Definito nell’800 “il perno dell’Asia”, lo Xinjiang è tornato ad occupare un ruolo geostrategico nel “nuovo grande gioco” delle potenze in Asia Centrale, specie dopo la scoperta dei ricchi giacimenti petroliferi (1/5 delle risorse del Paese). Nel 2008 la regione era il secondo centro produttore della Cina, con 27,4 milioni di tonnellate di greggio. Nel sottosuolo sono presenti anche metalli ferrosi e le maggiori riserve di gas naturale e carbone. Fondamentale è poi la gestione delle frontiere con ben 8 paesi, alcune di esse oggetto di contesa.
Per controllare questa remota provincia, il partito gioca da sempre la carta dello sviluppo economico, unita alla repressione. Dal 1978 al 2000 il PIL è cresciuto in media del 10,3% annuo, più che nel Paese nel suo complesso. Negli anni ‘90 si è puntato sulla pianificazione centrale e sulle grandi opere infrastrutturali, con la creazione di zone economiche speciali, sussidi all’agricoltura e sgravi fiscali. L’economia si basa su due pilastri: uno nero, il petrolio, e uno bianco, il cotone. Nel 2000, la produzione di beni primari costituiva il 21,1% del PIL, una quota ben più alta di quella nazionale; la centralità di questi settori spiega il peso ingombrante dello stato rispetto al settore privato.

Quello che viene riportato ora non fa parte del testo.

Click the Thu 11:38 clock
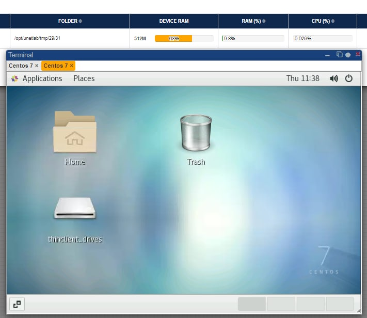point(302,78)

Strumento di controllo è da sempre la migrazione interna, dagli anni ‘90 orchestrata dall’alto: l’invio di lavoratori cinesi (han) ha ribaltato l’equilibrio demografico a discapito delle minoranze. Arma chiave della pianificazione è il bingtuan, ovvero i Corpi di Produzione e Costruzione, organo produttivo paramilitare utilizzato per il presidio, per lo sviluppo economico e per l’urbanizzazione intensiva. Nel 1994 i membri erano circa 2,22 milioni, di cui l’88,3% cinesi. Questo “stato nello stato”, nato dallo smantellamento dei corpi dell’esercito, ha raggiunto nel 2013 un volume di import-export di oltre 11 miliardi di dollari (10 di esportazione) ed è l’ossatura dell’economia. È il bingtuan a vigilare contro “i tre mali del separatismo, estremismo religioso e terrorismo”: così le grandi proteste civili degli ultimi 30 anni sono state represse dalle sue milizie.